In Sri Lanka, LTTE territory shrinks and shrinksAugust 5th, 2008 - 12:46 pm ICT by IANS
By M.R. Narayan Swamy
Colombo, Aug 5 (IANS) Amid continuously shrinking Tamil Tiger territory, the Norwegian-sponsored peace process is on hold in Sri Lanka with no signs of resuming any time now. Less than three years after it took on Colombo with aggressive war mongering, the Liberation Tigers of Tamil Eelam (LTTE) is desperate for fighters, say Tamil activists and diplomatic sources.
According to Tamil sources in the island’s troubled northeast, the LTTE is appealing to Tamil families to contribute at least one member each, irrespective of age and gender, to take on the advancing military.
The LTTE now controls about 4,000 sq km - or just six percent of Sri Lanka’s land territory. And the population under its control is said to be about 250,000 - a mere 1.25 percent of the country’s total.
This is a far cry from 2005 when it controlled a vast area in Sri Lanka’s north and east. However, soon after President Mahinda Rajapaksa took power in November that year, the LTTE took the offensive, stoking a war that rages to this day.
Military officials say that the LTTE’s ability to counter-attack in a major way has been seriously eroded over the past year. The loss of the east has meant that the LTTE has lost valuable training ground and a region where it recruited cadres to wage war.
While Sri Lankan leaders admit that it will be impossible to crush the LTTE as long as a sense of Tamil nationalism exists, the LTTE appears to be on the retreat in the north. But those who have known the LTTE warn that it will not give up, come what may.
Western diplomats say that Norwegian facilitation will remain on hold as long as fighting rages. There is unlikely to be any advancement in the peace process in the near future.
Although Norwegian diplomats do not travel any more to LTTE areas, they are in touch with the Tigers through other means. Norway is also in close touch with India, which everyone agrees matters the most in Sri Lanka.
Most diplomats feel that neither Colombo nor the LTTE desire talks. Colombo certainly thinks it is winning the war. And although the pro-LTTE media makes noises about the need for a dialogue, there is no guarantee the LTTE wants that.

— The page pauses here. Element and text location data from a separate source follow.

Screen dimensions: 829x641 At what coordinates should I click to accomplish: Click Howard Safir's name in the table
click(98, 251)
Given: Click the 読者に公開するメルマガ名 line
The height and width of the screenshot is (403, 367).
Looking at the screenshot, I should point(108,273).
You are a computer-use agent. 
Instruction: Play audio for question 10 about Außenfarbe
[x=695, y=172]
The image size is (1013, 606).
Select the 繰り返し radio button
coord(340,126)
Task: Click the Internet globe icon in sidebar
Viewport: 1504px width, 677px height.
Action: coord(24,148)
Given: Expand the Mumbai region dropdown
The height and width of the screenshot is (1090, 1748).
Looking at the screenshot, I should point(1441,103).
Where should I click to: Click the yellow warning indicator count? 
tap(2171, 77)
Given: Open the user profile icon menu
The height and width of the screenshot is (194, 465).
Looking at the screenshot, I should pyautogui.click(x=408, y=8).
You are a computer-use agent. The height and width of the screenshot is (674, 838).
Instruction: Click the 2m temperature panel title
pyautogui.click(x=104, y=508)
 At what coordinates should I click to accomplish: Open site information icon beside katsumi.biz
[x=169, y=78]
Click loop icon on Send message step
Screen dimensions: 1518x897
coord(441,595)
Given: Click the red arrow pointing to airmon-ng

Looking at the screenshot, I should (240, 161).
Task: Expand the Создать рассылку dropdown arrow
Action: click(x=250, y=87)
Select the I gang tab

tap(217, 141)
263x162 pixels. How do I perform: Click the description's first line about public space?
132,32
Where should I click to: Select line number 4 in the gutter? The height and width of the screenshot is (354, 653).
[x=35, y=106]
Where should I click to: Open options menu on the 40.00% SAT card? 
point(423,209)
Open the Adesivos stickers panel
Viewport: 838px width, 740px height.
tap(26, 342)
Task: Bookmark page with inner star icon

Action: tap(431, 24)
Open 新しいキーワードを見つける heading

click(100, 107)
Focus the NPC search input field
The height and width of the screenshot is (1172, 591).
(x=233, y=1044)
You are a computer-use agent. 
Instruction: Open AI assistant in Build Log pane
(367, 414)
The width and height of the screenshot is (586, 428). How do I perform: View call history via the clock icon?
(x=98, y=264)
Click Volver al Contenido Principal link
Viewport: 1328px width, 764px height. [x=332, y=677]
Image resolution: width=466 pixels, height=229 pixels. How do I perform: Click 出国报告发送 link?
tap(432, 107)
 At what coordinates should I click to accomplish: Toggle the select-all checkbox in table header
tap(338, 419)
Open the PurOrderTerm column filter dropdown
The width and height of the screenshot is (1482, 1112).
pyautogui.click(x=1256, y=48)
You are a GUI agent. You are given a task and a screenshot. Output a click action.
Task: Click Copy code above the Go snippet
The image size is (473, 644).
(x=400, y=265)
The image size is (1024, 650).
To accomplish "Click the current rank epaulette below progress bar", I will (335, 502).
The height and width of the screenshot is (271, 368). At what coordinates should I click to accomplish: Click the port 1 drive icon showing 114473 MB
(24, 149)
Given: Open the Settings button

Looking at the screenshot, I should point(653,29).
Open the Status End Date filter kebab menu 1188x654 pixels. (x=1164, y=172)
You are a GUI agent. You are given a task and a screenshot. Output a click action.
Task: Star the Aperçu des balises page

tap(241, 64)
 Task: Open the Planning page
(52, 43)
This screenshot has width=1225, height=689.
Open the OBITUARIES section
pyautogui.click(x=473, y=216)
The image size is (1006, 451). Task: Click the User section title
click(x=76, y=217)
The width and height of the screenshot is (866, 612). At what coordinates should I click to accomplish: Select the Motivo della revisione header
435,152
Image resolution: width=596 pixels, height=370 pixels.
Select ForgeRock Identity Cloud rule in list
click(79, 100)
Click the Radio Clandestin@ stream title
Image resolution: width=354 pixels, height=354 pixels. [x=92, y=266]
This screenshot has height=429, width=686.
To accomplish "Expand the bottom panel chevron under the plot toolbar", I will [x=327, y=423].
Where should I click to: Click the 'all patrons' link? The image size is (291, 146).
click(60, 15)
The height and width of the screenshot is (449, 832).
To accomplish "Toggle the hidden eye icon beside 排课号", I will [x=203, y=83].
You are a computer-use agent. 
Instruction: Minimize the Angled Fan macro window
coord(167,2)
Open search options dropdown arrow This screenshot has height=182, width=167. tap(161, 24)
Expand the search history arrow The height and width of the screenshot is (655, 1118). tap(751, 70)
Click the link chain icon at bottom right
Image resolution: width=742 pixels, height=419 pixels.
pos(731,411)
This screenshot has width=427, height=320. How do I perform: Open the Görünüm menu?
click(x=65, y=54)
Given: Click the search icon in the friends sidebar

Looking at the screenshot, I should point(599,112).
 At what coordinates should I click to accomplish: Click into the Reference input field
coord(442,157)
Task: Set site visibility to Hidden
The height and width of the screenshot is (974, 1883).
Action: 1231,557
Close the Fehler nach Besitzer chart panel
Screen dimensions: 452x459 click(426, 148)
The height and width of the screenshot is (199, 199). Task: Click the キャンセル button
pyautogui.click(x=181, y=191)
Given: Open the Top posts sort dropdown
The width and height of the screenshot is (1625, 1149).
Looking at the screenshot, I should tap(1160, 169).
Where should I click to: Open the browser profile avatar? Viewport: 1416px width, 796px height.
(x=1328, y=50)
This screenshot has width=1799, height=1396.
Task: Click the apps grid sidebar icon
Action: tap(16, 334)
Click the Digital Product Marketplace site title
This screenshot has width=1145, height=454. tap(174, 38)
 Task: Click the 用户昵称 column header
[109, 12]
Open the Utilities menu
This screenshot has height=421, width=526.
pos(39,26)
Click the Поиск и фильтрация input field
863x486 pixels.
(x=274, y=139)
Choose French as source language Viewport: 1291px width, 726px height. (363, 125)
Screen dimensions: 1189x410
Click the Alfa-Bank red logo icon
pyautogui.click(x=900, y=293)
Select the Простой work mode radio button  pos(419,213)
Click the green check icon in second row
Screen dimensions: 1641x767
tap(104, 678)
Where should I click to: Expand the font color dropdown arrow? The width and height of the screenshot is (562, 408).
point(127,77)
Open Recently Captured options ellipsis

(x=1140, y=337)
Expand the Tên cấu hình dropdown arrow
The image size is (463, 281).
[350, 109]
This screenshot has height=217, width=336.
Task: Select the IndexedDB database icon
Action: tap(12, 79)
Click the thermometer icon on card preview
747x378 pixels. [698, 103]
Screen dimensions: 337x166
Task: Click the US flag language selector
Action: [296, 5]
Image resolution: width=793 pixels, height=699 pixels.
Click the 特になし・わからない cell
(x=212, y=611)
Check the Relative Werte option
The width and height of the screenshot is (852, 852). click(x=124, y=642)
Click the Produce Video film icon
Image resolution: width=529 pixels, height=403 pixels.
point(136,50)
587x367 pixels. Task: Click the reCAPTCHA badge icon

In any case, calls for peace talks are dismissed in Colombo as a disguised pro-LTTE stand. The state refuses to listen to hectoring on human rights. Western activists are told that they cannot cross a line. If they do, reaction is swift.
Sri Lanka knows it needs to keep India on its side. For the first time in a long time, the Indian state does not seem to be making any bones about being neutral in Sri Lanka. Despite pro-LTTE noises in Tamil Nadu, India refuses to publicly criticise anything it feels is going wrong on the Sri Lankan war front.
The refugee flow into India is manageable. New Delhi is also relentlessly pursuing the LTTE in Tamil Nadu and elsewhere so that it does not source war materials from India. This is music to Colombo’s ears.
In Sri Lanka, the two most key anti-LTTE Tamil leaders, former Tiger commander Karuna and his deputy and Eastern Province Chief Minister Pillayan, appear to have made up. Residents in the east say that Karuna will be in charge of party affairs while Pillayan will handle only affairs related to the provincial government.
Karuna’s men are reportedly looking for 300 ex-LTTE cadres they believe are hiding in Colombo. It is trying to hunt them down in the Tamil areas of the capital with the help of the security forces.
At the same time, Sri Lanka seems to be in no hurry to unveil a political package that would be acceptable even to Tamil moderates.
It is amidst this complex scenario that Indian Prime Minister Manmohan Singh met an array of Sri Lankan political forces in Colombo Friday, ahead of the SAARC summit. Those he met included Tamil groups opposed to and sympathetic to the LTTE. To everyone he had one message: India would like democratic forces to prevail in Sri Lanka’s northeast.